The deputy stared at her. She was afraid he would pop the nasty wad back in his mouth and ignore her. Instead, he stood up and offered her his hand. It was the same hand that had been digging around in his mouth since she walked through the door. “Buster Boggs.”
She stared at the hand, the spit-stained forefinger a shade darker than his other fingers.
He laughed. “I don’t reckon I’d shake that hand, either.” He wiped the nasty digit across the thigh of his pants. “All right, tell me what the problem is.”
Geneva waved Atul and Chandra over. Boggs pulled out chairs for them and settled back into his own chair behind the desk. He rested a pencil on a yellow legal pad. “What happened?”

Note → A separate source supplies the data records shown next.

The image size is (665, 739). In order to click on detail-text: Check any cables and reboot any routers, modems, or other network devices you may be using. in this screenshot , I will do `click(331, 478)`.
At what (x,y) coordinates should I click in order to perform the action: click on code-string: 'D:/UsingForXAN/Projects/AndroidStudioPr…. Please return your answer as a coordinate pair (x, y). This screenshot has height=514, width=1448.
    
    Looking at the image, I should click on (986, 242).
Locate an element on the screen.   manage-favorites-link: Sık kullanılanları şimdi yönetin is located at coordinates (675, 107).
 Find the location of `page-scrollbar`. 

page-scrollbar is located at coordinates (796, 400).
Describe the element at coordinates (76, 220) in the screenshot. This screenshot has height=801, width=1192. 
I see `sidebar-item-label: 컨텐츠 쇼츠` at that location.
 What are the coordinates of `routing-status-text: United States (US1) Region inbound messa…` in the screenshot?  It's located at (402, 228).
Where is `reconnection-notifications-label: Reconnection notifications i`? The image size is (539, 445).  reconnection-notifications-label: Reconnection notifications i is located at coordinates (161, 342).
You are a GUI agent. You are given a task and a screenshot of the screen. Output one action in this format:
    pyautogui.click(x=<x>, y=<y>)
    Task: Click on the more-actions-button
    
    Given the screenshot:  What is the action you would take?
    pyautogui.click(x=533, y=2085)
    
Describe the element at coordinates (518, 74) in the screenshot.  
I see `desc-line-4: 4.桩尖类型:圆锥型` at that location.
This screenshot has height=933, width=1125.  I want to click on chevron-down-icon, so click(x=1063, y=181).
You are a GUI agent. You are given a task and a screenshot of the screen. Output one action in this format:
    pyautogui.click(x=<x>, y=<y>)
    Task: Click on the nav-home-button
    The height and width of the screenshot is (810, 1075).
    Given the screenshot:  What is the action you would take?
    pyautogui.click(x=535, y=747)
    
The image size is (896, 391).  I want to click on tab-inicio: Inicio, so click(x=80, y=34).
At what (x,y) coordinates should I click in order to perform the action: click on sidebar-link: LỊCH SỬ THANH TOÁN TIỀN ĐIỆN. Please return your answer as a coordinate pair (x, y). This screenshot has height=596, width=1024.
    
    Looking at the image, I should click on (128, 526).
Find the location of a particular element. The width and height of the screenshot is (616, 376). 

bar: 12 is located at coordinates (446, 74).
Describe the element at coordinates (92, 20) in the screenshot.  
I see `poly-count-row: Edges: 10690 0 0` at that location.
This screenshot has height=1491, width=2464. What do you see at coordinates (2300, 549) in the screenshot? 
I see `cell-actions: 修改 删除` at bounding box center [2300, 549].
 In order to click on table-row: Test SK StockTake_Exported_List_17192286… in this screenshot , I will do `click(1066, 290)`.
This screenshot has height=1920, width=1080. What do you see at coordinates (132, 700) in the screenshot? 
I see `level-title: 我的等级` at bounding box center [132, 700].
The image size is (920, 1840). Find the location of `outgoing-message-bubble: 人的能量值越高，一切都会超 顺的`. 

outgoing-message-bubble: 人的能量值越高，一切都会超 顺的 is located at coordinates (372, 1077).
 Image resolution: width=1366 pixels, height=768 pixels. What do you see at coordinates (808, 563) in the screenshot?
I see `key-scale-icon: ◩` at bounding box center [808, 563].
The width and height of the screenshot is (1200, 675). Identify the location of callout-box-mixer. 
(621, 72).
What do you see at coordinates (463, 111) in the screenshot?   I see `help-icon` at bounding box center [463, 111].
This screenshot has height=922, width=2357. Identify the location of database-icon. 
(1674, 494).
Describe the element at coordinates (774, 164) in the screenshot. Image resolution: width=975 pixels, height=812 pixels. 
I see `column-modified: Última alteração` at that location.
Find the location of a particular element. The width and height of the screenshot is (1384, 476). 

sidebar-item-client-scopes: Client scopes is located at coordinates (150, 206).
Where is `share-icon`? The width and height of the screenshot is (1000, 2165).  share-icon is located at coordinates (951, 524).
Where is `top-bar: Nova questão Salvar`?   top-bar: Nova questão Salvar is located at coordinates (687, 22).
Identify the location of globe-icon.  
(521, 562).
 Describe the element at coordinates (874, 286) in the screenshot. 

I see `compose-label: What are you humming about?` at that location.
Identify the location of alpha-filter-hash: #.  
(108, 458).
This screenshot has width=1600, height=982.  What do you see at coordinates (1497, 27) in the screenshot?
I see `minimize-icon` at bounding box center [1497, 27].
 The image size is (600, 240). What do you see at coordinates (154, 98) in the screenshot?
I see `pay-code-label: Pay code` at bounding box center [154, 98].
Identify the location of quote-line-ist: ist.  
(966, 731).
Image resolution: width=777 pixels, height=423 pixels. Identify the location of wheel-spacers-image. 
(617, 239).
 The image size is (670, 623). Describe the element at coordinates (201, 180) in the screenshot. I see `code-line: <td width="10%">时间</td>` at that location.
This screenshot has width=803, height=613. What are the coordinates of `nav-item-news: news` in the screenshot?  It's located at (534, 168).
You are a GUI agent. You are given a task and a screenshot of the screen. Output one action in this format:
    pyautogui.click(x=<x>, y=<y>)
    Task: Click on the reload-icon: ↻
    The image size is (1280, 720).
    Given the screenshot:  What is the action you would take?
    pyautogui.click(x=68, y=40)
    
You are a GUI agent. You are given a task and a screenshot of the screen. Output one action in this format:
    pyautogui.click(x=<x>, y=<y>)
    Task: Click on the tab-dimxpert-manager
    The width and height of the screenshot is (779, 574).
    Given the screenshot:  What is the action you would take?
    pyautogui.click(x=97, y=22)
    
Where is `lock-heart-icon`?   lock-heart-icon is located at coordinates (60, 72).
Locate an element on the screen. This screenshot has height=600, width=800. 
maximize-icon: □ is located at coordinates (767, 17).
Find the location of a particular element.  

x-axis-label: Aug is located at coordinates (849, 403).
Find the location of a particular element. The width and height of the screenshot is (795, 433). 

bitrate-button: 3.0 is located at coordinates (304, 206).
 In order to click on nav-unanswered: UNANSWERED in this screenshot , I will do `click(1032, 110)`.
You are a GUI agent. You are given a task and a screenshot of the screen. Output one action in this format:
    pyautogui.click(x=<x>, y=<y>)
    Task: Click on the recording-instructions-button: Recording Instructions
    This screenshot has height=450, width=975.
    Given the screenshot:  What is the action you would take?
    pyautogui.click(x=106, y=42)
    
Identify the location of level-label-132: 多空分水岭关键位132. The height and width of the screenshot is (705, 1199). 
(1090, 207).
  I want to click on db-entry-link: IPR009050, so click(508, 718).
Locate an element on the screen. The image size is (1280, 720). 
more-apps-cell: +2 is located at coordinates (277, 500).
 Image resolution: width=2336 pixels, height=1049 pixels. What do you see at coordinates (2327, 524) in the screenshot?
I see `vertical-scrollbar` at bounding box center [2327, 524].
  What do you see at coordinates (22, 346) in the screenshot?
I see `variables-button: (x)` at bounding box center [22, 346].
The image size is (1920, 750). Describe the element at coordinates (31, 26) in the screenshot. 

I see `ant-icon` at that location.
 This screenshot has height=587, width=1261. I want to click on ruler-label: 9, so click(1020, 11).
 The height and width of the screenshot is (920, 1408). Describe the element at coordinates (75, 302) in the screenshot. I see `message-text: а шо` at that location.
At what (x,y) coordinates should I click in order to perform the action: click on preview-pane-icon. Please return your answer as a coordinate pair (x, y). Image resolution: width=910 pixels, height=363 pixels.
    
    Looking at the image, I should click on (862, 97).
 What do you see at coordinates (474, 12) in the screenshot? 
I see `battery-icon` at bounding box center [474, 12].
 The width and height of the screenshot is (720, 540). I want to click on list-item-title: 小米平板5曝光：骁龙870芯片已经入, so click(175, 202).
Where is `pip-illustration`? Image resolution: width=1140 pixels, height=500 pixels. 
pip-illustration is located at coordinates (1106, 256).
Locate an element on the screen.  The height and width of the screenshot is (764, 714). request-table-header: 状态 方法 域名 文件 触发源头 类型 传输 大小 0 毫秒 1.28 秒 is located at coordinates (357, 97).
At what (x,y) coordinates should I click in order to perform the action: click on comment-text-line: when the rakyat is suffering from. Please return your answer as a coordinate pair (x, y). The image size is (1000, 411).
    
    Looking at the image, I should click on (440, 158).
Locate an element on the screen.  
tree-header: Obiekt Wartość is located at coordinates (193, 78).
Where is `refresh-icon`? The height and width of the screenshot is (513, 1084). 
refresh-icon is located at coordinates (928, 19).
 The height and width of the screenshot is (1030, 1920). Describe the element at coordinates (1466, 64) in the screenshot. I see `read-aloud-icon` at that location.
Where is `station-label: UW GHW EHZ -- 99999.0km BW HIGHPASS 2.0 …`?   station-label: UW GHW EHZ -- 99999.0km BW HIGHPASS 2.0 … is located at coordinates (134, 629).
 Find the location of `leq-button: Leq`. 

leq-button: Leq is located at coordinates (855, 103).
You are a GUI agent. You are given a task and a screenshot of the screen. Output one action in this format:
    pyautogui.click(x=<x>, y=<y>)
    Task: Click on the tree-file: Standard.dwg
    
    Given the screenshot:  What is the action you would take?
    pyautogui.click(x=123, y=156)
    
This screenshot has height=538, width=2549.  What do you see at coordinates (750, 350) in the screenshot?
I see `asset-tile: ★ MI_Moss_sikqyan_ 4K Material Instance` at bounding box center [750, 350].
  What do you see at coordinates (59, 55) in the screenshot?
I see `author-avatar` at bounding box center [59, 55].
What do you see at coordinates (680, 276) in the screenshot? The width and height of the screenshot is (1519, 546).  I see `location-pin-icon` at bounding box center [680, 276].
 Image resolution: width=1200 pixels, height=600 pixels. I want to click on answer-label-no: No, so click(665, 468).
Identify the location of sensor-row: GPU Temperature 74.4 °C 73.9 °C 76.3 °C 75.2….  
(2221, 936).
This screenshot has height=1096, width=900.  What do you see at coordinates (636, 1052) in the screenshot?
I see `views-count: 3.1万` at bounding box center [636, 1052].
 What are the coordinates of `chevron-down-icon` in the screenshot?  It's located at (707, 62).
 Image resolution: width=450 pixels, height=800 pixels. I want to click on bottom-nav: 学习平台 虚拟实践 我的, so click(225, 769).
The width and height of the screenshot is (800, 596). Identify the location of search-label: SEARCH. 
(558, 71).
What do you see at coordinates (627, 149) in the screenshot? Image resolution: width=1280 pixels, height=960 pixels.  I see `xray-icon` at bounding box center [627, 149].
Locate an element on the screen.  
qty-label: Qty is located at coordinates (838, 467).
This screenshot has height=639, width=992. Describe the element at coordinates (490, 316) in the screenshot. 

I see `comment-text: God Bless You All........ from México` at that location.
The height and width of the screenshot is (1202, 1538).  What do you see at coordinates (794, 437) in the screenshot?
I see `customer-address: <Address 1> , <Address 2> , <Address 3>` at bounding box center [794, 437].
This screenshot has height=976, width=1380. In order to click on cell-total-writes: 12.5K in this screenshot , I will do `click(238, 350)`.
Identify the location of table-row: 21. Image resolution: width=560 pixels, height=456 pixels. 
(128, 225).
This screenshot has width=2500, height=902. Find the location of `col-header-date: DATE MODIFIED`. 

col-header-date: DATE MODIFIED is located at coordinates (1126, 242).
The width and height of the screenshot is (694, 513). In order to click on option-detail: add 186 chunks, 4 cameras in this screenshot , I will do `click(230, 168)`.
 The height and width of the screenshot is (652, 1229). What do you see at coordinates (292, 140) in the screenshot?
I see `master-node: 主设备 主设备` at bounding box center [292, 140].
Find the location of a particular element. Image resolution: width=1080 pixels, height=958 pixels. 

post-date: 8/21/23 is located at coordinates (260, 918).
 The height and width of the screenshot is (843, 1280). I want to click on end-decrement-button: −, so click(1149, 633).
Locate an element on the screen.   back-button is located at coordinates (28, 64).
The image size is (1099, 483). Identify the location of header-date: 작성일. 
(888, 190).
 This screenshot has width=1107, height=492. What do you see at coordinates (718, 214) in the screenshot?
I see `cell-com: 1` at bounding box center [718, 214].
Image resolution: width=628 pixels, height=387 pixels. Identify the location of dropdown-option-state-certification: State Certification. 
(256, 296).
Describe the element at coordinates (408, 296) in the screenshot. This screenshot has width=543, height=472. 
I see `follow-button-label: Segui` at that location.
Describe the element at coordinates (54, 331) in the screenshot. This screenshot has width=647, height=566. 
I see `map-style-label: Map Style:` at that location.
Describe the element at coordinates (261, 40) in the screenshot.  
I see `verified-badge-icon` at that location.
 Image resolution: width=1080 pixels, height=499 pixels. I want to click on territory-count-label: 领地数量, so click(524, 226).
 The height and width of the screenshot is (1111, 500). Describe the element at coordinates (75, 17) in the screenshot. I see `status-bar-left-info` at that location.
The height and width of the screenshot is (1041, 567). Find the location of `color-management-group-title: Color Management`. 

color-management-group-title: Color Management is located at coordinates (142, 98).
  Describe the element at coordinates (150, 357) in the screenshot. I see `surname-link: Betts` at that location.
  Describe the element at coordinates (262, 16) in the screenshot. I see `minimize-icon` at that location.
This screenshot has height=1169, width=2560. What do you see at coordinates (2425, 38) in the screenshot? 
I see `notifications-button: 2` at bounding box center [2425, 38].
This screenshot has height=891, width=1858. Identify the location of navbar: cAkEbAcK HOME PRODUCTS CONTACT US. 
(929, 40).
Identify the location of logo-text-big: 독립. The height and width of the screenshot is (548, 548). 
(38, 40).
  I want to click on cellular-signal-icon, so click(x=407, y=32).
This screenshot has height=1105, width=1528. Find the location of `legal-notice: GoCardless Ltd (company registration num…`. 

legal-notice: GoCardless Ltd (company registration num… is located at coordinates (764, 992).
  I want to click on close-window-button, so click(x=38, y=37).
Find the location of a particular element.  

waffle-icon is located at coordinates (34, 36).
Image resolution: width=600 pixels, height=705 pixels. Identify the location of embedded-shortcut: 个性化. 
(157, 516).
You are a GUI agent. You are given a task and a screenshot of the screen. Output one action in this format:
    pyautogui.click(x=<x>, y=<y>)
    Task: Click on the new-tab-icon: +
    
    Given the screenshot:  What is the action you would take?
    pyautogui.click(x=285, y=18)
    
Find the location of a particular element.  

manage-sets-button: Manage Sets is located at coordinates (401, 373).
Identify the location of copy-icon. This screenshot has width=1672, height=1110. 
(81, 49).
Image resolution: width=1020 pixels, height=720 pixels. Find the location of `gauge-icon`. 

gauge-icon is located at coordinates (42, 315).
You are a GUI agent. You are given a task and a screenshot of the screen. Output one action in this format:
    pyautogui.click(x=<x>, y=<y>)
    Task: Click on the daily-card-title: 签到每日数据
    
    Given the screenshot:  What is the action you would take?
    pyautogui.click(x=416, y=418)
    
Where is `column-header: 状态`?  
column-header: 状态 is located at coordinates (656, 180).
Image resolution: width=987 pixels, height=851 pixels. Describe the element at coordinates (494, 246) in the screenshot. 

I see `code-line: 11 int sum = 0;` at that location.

“My daughter witnessed a murder,” Atul said.
Boggs looked at Chandra. “Is that true? When did this happen?”
“Saturday night,” Chandra said. “I’m not sure about the time. Maybe ten? Maybe midnight? Near where the rivers come together.”
Boggs scribbled on the legal pad. “Why didn’t you come to us then?”
“I was scared.”
Atul leaned forward. “We don’t trust you. You did nothing when my wife was killed. You don’t care about us.”